====== Data shown ======

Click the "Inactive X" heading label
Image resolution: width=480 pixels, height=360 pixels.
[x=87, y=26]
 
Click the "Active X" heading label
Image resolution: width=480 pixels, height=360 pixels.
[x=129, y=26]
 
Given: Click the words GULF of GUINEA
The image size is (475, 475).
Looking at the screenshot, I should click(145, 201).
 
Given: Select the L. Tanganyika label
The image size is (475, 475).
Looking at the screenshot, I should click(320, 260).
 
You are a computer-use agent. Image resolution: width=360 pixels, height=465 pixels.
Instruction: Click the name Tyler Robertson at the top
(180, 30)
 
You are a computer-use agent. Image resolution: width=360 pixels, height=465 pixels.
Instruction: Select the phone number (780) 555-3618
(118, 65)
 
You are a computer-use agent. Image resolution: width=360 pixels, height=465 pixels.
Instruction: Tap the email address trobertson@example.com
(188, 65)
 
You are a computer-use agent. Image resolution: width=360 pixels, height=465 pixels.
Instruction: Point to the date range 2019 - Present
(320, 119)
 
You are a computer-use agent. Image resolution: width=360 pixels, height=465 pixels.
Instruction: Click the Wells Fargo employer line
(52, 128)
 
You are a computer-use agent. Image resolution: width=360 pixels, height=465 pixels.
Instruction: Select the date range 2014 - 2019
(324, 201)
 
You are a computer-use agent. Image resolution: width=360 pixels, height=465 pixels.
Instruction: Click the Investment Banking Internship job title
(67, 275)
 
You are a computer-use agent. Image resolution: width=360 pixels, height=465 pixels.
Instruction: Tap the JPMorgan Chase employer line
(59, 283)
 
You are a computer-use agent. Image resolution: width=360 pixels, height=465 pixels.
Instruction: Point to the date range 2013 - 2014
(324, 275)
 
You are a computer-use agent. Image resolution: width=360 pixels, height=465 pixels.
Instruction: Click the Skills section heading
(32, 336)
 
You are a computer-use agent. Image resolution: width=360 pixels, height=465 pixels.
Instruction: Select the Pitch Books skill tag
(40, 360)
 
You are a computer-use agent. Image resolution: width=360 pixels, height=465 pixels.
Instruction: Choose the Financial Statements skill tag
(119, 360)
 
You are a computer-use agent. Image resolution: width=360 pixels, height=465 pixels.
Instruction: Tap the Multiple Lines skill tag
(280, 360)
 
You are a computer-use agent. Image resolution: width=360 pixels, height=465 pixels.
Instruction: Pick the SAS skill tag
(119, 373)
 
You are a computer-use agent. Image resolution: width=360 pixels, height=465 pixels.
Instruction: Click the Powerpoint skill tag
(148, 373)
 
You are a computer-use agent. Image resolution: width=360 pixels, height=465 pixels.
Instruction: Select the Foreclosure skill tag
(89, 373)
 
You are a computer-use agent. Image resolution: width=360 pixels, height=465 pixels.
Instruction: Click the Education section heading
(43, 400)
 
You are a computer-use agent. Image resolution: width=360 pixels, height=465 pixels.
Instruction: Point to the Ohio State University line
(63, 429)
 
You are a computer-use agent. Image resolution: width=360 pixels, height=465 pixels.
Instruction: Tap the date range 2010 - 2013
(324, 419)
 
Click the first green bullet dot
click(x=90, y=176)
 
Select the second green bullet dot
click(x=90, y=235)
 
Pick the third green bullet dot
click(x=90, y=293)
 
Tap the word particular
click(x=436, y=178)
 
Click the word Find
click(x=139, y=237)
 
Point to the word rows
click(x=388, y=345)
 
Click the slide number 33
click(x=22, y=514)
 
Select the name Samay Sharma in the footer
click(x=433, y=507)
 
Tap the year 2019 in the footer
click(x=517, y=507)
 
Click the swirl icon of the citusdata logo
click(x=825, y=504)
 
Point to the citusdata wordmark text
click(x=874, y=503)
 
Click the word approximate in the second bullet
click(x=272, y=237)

======

## Written instruction
Update the material by replacing each "date range" with "year span". Leave everything else unchanged.

## Exercise solution
Click the "Inactive X" heading label
Image resolution: width=480 pixels, height=360 pixels.
[x=87, y=26]
 
Click the "Active X" heading label
Image resolution: width=480 pixels, height=360 pixels.
[x=129, y=26]
 
Given: Click the words GULF of GUINEA
The image size is (475, 475).
Looking at the screenshot, I should click(145, 201).
 
Given: Select the L. Tanganyika label
The image size is (475, 475).
Looking at the screenshot, I should click(320, 260).
 
You are a computer-use agent. Image resolution: width=360 pixels, height=465 pixels.
Instruction: Click the name Tyler Robertson at the top
(180, 30)
 
You are a computer-use agent. Image resolution: width=360 pixels, height=465 pixels.
Instruction: Select the phone number (780) 555-3618
(118, 65)
 
You are a computer-use agent. Image resolution: width=360 pixels, height=465 pixels.
Instruction: Tap the email address trobertson@example.com
(188, 65)
 
You are a computer-use agent. Image resolution: width=360 pixels, height=465 pixels.
Instruction: Point to the year span 2019 - Present
(320, 119)
 
You are a computer-use agent. Image resolution: width=360 pixels, height=465 pixels.
Instruction: Click the Wells Fargo employer line
(52, 128)
 
You are a computer-use agent. Image resolution: width=360 pixels, height=465 pixels.
Instruction: Select the year span 2014 - 2019
(324, 201)
 
You are a computer-use agent. Image resolution: width=360 pixels, height=465 pixels.
Instruction: Click the Investment Banking Internship job title
(67, 275)
 
You are a computer-use agent. Image resolution: width=360 pixels, height=465 pixels.
Instruction: Tap the JPMorgan Chase employer line
(59, 283)
 
You are a computer-use agent. Image resolution: width=360 pixels, height=465 pixels.
Instruction: Point to the year span 2013 - 2014
(324, 275)
 
You are a computer-use agent. Image resolution: width=360 pixels, height=465 pixels.
Instruction: Click the Skills section heading
(32, 336)
 
You are a computer-use agent. Image resolution: width=360 pixels, height=465 pixels.
Instruction: Select the Pitch Books skill tag
(40, 360)
 
You are a computer-use agent. Image resolution: width=360 pixels, height=465 pixels.
Instruction: Choose the Financial Statements skill tag
(119, 360)
 
You are a computer-use agent. Image resolution: width=360 pixels, height=465 pixels.
Instruction: Tap the Multiple Lines skill tag
(280, 360)
 
You are a computer-use agent. Image resolution: width=360 pixels, height=465 pixels.
Instruction: Pick the SAS skill tag
(119, 373)
 
You are a computer-use agent. Image resolution: width=360 pixels, height=465 pixels.
Instruction: Click the Powerpoint skill tag
(148, 373)
 
You are a computer-use agent. Image resolution: width=360 pixels, height=465 pixels.
Instruction: Select the Foreclosure skill tag
(89, 373)
 
You are a computer-use agent. Image resolution: width=360 pixels, height=465 pixels.
Instruction: Click the Education section heading
(43, 400)
 
You are a computer-use agent. Image resolution: width=360 pixels, height=465 pixels.
Instruction: Point to the Ohio State University line
(63, 429)
 
You are a computer-use agent. Image resolution: width=360 pixels, height=465 pixels.
Instruction: Tap the year span 2010 - 2013
(324, 419)
 
Click the first green bullet dot
click(x=90, y=176)
 
Select the second green bullet dot
click(x=90, y=235)
 
Pick the third green bullet dot
click(x=90, y=293)
 
Tap the word particular
click(x=436, y=178)
 
Click the word Find
click(x=139, y=237)
 
Point to the word rows
click(x=388, y=345)
 
Click the slide number 33
click(x=22, y=514)
 
Select the name Samay Sharma in the footer
click(x=433, y=507)
 
Tap the year 2019 in the footer
click(x=517, y=507)
 
Click the swirl icon of the citusdata logo
click(x=825, y=504)
 
Point to the citusdata wordmark text
click(x=874, y=503)
 
Click the word approximate in the second bullet
click(x=272, y=237)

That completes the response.